Document text:

Saturday, January 7, 2012

Weekend miscellany

A bit of a windy start to the New Year here in Cambridge.  The weather is warm and wet, but very strong winds rattling the windows and whistling over the roof.  No damage, but an artistic layout of the trash cans in front of the apartment.  I righted them, but they were back in the same arrangement an hour later.  There’s no winning against Nature.

I have a lot of catching up to do in the coming week (I’ve been joking that I’m not even able to keep ahead of organizing my to-do list, much less shrinking it…

  • Clean your appsmypermissions.org is a free website / utility suggested to me by a US-based friend.  It scans your add-ins for Facebook, twitter, Google, etc and brings the permission settings out into the open.  Most settings can be modified through the app, and I’s a great tool for getting some transparency and control over your social networking sites.
  • Wire your money:  I’m paying my business invoices and hit an especially large one from a vendor in the Netherlands that needs to be paid with cash in the US.  I asked the bank to fill in all the wire details and track / verify the transaction, always a good practice since money that goes astray because instructions are mis-typed is not easy to recover.  I checked the exchange rate: the WSJ rate is $1.277 /euro: the bank quotes $1.322/ euro plus a $30 fee.  On a 10K transfer, that is a $450 excess charge.  It doesn’t depend on how fast the money is sent, only on the amount: more than 25K$ must go to get a better differential.

(Entries on target coordinates)
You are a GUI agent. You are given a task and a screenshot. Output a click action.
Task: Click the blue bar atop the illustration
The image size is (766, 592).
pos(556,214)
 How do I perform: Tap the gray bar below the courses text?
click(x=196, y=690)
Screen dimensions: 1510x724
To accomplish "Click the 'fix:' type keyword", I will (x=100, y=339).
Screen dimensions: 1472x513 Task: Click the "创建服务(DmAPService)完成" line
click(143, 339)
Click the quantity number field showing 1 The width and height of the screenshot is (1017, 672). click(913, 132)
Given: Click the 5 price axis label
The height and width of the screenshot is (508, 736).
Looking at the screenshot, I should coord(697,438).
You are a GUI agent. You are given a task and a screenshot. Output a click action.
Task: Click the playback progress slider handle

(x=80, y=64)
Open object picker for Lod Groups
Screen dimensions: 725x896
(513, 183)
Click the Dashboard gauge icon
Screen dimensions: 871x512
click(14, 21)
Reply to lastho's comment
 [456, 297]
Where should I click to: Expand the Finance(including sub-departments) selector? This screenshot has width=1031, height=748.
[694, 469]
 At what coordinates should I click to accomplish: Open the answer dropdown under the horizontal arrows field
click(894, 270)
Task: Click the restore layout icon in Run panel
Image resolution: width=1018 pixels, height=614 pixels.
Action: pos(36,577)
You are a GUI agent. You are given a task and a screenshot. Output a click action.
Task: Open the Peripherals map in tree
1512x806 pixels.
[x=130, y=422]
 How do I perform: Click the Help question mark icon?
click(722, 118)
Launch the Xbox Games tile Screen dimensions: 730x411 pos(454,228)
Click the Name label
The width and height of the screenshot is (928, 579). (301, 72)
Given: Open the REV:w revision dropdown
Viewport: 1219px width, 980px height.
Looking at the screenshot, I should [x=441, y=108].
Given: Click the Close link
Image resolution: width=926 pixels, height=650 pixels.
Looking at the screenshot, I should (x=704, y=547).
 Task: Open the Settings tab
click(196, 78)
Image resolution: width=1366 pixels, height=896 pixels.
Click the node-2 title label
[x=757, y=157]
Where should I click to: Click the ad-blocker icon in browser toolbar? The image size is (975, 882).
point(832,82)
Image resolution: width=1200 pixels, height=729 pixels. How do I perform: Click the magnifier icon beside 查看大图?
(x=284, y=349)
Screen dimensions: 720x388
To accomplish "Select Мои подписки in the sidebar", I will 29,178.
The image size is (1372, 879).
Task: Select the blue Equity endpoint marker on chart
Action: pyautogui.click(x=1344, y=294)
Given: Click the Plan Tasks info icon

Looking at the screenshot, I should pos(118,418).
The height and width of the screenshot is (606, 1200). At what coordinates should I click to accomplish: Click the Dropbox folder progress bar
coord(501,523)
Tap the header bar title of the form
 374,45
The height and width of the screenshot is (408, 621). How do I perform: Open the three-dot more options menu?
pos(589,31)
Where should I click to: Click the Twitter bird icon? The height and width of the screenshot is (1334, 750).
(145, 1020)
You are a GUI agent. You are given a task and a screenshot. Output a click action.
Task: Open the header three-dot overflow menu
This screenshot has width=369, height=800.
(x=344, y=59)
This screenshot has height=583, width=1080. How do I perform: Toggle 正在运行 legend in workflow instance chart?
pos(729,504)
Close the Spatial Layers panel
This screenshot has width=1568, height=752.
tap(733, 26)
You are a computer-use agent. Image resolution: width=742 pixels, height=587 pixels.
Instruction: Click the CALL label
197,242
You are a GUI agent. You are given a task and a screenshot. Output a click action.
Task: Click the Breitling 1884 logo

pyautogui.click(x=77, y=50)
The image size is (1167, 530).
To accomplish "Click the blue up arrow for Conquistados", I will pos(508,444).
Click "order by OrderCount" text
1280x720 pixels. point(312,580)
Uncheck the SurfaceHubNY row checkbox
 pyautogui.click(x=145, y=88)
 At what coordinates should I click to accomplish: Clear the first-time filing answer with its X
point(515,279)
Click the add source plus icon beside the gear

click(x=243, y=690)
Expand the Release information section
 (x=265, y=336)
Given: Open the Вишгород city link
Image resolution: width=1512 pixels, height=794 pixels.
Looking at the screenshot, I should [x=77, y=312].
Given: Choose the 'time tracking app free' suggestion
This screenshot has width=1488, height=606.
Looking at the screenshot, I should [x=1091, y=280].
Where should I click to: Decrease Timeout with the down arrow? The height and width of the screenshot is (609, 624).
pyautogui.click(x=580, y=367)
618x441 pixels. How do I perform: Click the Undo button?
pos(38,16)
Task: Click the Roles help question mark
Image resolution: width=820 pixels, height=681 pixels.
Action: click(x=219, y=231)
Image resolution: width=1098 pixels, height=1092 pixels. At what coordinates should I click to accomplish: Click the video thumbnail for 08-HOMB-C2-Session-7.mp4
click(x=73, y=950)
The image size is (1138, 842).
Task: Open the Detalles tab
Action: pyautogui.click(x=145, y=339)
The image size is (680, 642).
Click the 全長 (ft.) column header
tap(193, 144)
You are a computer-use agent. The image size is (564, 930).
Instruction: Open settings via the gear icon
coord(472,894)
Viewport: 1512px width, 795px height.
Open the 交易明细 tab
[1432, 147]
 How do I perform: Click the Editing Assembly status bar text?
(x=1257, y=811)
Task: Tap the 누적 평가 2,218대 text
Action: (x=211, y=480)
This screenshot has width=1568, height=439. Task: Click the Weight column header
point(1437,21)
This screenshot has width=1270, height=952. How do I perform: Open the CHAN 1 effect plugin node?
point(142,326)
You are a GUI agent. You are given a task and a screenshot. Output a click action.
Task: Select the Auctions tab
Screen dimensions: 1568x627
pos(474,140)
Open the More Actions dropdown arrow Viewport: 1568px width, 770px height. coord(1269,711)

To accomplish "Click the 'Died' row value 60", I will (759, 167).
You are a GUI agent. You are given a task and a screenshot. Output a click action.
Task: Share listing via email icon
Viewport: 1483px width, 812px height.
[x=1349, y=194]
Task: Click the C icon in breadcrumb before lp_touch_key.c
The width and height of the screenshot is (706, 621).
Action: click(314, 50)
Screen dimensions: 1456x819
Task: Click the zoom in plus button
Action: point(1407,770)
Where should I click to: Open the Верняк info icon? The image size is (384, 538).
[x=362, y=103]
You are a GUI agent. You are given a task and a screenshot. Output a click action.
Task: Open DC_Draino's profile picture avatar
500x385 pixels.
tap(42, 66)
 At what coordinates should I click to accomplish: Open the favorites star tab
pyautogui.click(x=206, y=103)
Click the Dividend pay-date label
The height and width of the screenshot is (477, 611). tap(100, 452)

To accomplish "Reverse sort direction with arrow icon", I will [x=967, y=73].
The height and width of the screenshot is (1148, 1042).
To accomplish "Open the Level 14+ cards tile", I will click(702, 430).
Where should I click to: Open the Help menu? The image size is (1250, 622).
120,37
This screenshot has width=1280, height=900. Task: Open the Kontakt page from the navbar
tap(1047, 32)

What to work on:
Extract the stretch of the blog post from "A bit of a windy" through "winning against Nature.", copying it word for word.

The answer:
A bit of a windy start to the New Year here in Cambridge.  The weather is warm and wet, but very strong winds rattling the windows and whistling over the roof.  No damage, but an artistic layout of the trash cans in front of the apartment.  I righted them, but they were back in the same arrangement an hour later.  There’s no winning against Nature.